Du graduated from St. Petersburg College in May 2007. Stipulation of Agreed Material Facts ¶ 24. In March 2007, the National Commission on Orthotic and Prosthetic Education (NCOPE) granted development accreditation to the St. Petersburg College program. Doc. 40-1 at 223. The board “did not feel confident
enough to move a recommendation of initial accreditation forward to CAAHEP” at the time. Id. St. Petersburg College did not receive its initial CAAHEP accreditation until November 2008. Id. at 249. On March 21, 2017, the national VA qualification standard for the occupation of Orthotist/Prosthetist, GS-667, was revised to require: (1) A bachelor’s degree or higher in orthotics and prosthetics from a
Commission on Accreditation of Allied Health Education Programs (CAAHEP) accredited program. OR (2) A bachelor’s degree or higher in any major along with a post-graduate orthotics or prosthetics certificate from a CAAHEP accredited program.

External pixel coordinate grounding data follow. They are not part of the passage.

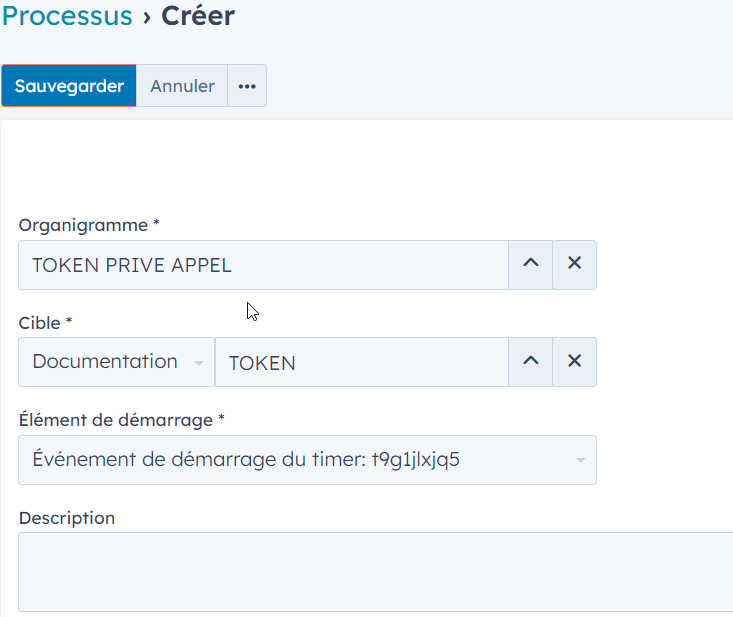Click the Description label

[67, 518]
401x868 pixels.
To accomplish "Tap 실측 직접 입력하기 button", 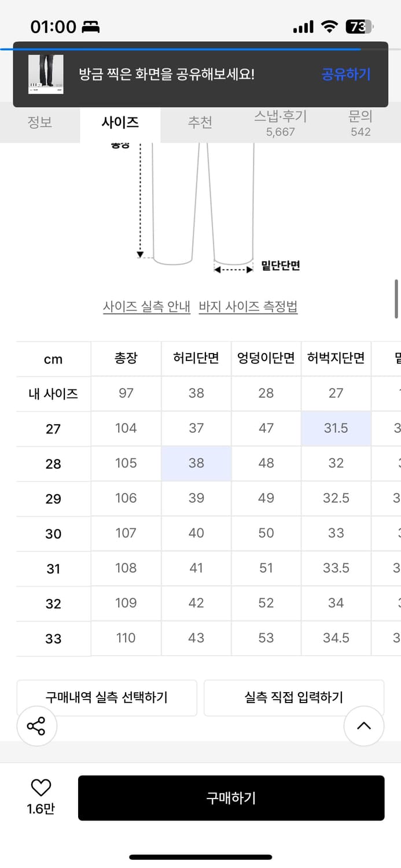I will click(x=295, y=697).
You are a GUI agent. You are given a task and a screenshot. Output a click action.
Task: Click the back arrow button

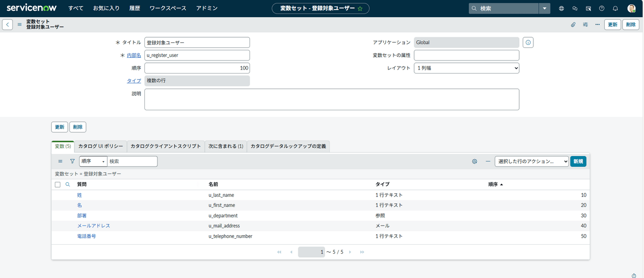8,25
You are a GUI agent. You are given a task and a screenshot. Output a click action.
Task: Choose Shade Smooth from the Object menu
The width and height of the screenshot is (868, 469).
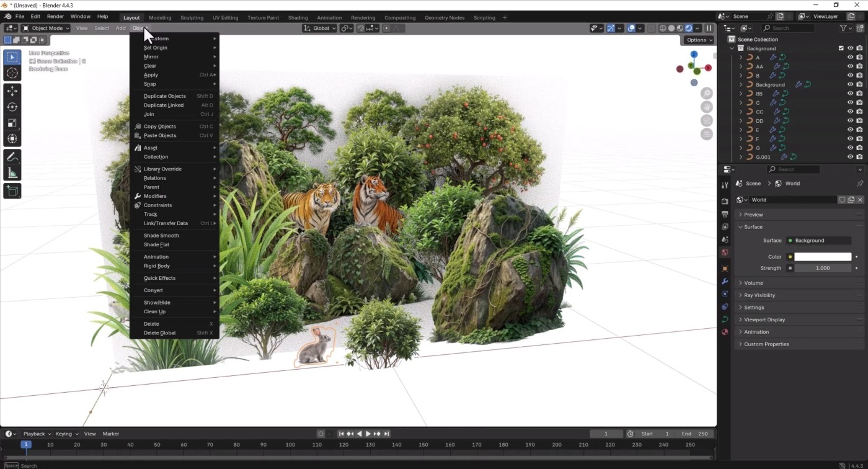click(161, 235)
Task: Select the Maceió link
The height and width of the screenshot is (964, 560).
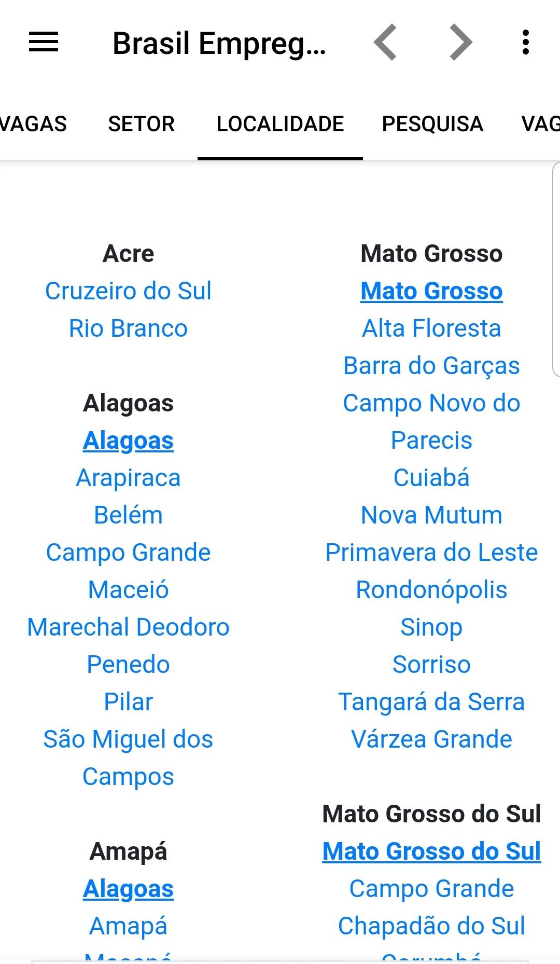Action: (x=128, y=590)
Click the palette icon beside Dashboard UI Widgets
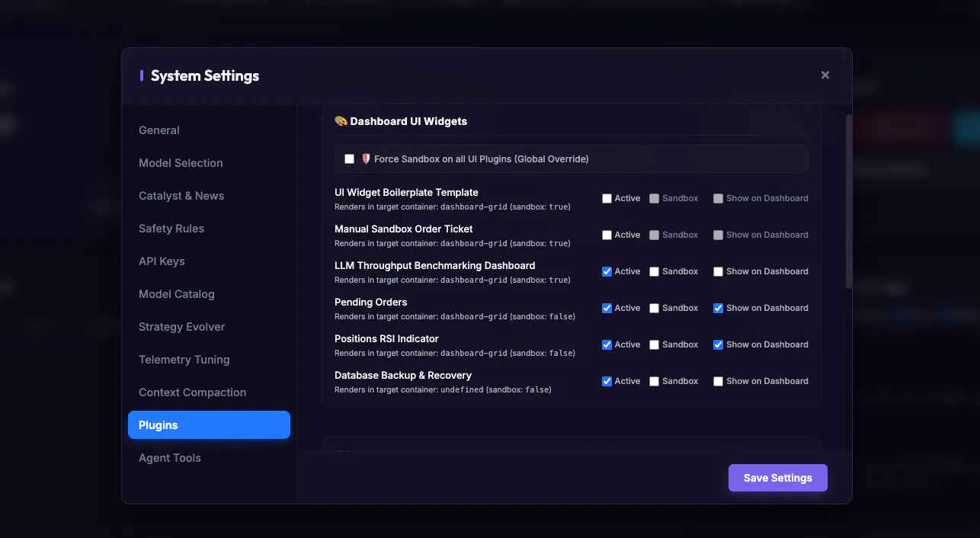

Stipulation of Agreed Material Facts ¶ 25. In January 2021, Orthotics-Prosthetic Clinical Supervisor Jason Redd emailed Du and others to announce the approval of a GS-12 position. Doc. 40-1 at 279-80. Du responded expressing her belief that the educational requirements for the GS-12 position were “clearly prepared with the exclusive intent to promote and hire Bill Conroy at the Tampa VA within the prosthetic department.” Id. at 280. On September 24, 2021, the job announcement for the GS-12 Orthotist-
Prosthetist position was posted and included the educational qualification from the national VA qualification standard. Id. at 282-88. HR Specialist Deborah True, who did not know Du except by name, screened all candidates for qualification and experience. Id. at 291. True explained that candidates’ education “needed to be
approved by the accreditation agency (CAAHEP) by the time of graduation.” Id. at 293. If the candidate did not meet that requirement, he or she is not referred or is removed from the referral with an explanation why. Id. True had no information about Du’s race or sex at the time. Id. at 291. Candidates who submitted such information would be disqualified. Id. True was unaware of Du’s EEO activity until her 2021 EEO
complaint. Id. Du applied for the GS-12 position on October 13, 2021. Id. at 310. On October 15, Du received an email stating that she was “tentatively eligible” for the position based on her self-rating of her qualifications and had been referred to the hiring manager. Id. at 312. The email stated that eligibility and education remained subject
to verification. Id. On October 19, Redd emailed Du and Conroy stating they had both made the certificate of eligibles for the GS-12 position. Id. at 315. On October 20, 2021, Redd emailed True asking whether developmental accreditation from NCOPE rather than full accreditation would affect the applicant for the Tampa VA position. Id. at 220. On October 20, Du received an email stating she was ineligible for the position because she did not satisfy the education requirement in the vacancy announcement. Id. at 318. Du emailed Deborah True
asking her to clarify why she did not meet the educational requirement. Id. at 322. Du acknowledged that the program was not accredited by the time she graduated and asked if she could appeal the decision. Id. at 321. True responded that the school had “developmental accreditation” and not full accreditation from NCOPE. Id. On
October 22, Redd emailed NCOPE explaining that he was “working on promoting one of the orthotist-prosthetists” who was an early graduate from St. Petersburg College and requested information confirming its accreditation. Id. at 325. Redd forwarded St. Peterburg College’s accreditation information to True. Id. at 324. The only name remaining after Du was found ineligible was William Conroy,
who had graduated from a CAAHEP-accredited program. Id. at 333. Conroy graduated from St. Peterburg College with a Bachelor of Applied Science in Orthotics and Prosthetics in May 2010. Doc. 53-5 at 38. On October 20, 2021, Redd selected Conroy for the position. Id. at 43. On November 11, Conroy’s selection was approved. Id. On March 21, 2024, the American Board for Certification in Orthotics, Prosthetics,
and Pedorthics Inc. (ABC) sent Du a letter, which stated that Du met the requirement of completing a CAAHEP accredited educational program. Doc. 53-4 at 15. On November 5, 2021, Du made initial contact with an EEO counselor. Stipulation of Agreed Material Facts ¶ 26. On December 2, 2021, she filed a formal complaint (“2021 EEO Complaint”). Id.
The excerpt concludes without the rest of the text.